Bazı durumlarda doğum kontrol hapları GnRH analoglarının uzun süreli kullanımlarında kemik üzerinde oluşabilecek yan etkilerini (kemik erimesi) önlemek amacıyla kullanılırlar.
Korunma Yolları
* Endometriyozis hastalığından korunmak için bilinen etkili bir yol şu anda mevcut değildir.
* Doğum sonrası hastalığın gerileme eğiliminde olduğu bilinmektedir.
* Herhangi bir nedenle endometriyozis tanısı almış kadınların ameliyatla tedavi sonrası nüksleri önlemek amacıyla verilen ilaç tedavisini uygulamaları, nüksleri geciktirmek ve hatta tümüyle önlemek açısından önemlidir.
* Herhangi bir nedenle “yumurtalık kisti” ameliyatı olmuş kadınların doktorlarından kistin özellikleri hakkında bilgi istemeleri ve patoloji raporlarını daha sonra muhtemel bir doktor değişikliğinde yeni doktora sunmak açısından saklamaları çok önemlidir.
* Endometriyozis nükslerle seyredebilen bir hastalık olduğundan bu tanıyı alan ve çocuk arzusu olan kadının tedavinin tamamlanması sonrasında gebe kalma girişimlerine başlaması çok önemlidir.
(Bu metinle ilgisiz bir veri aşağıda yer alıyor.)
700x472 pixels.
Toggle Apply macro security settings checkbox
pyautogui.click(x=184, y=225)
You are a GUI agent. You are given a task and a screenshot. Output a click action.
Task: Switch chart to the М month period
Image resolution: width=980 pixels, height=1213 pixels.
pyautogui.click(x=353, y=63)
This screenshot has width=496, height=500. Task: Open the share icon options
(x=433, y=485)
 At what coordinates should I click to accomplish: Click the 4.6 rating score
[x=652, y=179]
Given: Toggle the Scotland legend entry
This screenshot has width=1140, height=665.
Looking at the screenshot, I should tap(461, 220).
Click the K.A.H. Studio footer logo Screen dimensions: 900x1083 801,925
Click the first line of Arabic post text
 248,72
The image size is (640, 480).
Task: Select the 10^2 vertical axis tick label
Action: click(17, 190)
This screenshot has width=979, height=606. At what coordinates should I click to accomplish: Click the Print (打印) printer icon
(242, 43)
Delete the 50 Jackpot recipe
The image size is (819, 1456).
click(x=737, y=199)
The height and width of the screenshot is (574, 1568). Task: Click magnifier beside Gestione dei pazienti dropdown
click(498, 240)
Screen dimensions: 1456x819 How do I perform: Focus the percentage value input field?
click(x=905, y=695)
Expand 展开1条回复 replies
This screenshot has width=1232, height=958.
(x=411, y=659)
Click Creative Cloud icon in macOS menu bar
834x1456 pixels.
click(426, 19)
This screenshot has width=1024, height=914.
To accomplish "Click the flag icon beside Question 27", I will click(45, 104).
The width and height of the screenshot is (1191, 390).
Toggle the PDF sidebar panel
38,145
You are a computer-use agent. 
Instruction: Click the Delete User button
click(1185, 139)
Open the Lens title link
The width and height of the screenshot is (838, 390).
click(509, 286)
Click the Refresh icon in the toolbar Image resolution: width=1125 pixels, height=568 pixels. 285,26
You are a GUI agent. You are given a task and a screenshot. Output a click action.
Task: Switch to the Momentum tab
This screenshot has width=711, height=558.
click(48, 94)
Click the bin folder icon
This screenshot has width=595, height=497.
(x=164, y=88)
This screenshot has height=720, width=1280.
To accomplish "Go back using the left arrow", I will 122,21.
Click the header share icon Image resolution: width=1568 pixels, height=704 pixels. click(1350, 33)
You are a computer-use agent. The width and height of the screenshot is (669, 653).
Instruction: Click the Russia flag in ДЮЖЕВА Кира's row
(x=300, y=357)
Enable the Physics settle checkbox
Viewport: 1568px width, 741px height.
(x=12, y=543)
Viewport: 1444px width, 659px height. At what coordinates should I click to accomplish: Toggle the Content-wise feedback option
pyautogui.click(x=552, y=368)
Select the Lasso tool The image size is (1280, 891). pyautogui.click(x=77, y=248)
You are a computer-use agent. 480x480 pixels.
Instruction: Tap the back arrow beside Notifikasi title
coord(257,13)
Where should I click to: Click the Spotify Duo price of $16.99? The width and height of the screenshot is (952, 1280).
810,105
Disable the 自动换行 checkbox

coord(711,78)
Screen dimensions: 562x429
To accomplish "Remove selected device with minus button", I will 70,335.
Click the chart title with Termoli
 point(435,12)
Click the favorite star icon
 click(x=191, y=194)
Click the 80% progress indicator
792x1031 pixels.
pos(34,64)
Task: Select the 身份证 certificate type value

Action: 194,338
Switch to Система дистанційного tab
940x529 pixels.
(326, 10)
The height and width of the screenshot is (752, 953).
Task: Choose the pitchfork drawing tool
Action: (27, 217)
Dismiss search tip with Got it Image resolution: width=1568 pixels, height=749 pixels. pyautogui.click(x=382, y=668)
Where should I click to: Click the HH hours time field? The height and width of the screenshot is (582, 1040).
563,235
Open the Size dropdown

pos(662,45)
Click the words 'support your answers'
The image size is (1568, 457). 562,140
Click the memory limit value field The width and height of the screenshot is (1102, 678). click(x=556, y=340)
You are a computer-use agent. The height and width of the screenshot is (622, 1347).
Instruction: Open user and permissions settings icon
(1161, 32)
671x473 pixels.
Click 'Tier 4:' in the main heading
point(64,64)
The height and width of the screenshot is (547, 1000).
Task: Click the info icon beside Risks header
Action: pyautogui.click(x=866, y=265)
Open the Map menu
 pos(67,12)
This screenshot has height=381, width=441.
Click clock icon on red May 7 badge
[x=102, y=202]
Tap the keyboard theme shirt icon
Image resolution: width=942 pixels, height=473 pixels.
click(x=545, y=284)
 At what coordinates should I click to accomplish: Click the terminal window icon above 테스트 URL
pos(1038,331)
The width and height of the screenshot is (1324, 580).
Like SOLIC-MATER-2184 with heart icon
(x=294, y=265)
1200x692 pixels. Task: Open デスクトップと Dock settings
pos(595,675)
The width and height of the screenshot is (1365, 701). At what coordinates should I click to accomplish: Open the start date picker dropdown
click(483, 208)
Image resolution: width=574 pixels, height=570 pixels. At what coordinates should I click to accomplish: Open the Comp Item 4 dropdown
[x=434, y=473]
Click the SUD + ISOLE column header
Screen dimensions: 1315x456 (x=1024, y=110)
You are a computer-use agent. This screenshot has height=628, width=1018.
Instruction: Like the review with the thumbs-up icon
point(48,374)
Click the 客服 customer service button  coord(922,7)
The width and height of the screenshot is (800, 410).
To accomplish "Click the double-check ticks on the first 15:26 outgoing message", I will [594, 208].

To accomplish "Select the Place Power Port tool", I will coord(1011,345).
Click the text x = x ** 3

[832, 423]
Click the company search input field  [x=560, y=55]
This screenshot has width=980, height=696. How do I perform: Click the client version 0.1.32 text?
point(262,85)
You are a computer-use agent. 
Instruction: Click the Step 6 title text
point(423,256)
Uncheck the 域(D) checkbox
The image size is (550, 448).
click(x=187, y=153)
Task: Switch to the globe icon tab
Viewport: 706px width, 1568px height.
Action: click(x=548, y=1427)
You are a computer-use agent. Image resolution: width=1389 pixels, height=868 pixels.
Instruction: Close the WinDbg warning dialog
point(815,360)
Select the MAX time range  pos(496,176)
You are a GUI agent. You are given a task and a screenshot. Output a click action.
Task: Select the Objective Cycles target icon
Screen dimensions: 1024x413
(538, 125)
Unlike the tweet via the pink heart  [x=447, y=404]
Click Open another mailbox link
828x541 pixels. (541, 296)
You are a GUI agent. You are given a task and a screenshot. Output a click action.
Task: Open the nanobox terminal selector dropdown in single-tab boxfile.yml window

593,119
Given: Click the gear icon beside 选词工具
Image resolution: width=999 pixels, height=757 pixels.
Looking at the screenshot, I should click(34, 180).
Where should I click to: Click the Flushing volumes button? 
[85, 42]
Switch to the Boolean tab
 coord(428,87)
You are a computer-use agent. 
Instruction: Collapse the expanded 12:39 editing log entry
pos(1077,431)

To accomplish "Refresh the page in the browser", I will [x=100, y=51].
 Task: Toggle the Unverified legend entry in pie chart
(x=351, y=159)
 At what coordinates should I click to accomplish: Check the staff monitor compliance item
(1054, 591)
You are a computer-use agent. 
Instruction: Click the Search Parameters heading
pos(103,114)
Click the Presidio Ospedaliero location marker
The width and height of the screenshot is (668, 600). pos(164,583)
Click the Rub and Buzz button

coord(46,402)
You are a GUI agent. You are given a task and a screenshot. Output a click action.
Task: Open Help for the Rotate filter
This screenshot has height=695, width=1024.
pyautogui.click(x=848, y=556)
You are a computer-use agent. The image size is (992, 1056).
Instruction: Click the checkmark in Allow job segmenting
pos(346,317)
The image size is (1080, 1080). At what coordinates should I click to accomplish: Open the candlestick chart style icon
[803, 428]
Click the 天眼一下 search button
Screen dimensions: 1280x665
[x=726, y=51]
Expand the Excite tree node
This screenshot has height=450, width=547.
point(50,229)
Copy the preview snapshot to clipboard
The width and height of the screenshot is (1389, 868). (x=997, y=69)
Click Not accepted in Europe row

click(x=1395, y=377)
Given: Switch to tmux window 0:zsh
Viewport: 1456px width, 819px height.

Bu durum hem gebelik ve doğumun nüksleri geciktirici etkisi nedeniyle, hem de endometriyozis hastalığının gebe kalamama riskini artırması nedeniyle önemlidir.
* Endometriyozis tedavisi sonrası kendiliğinden gebe kalmayı denemek uygun bir yaklaşım olmakla beraber, doktorun çeşitli nedenlerle önerdiği direkt tüp bebek tedavisinin kabul edilmesi zaman kaybedilmemesi açısından önemlidir.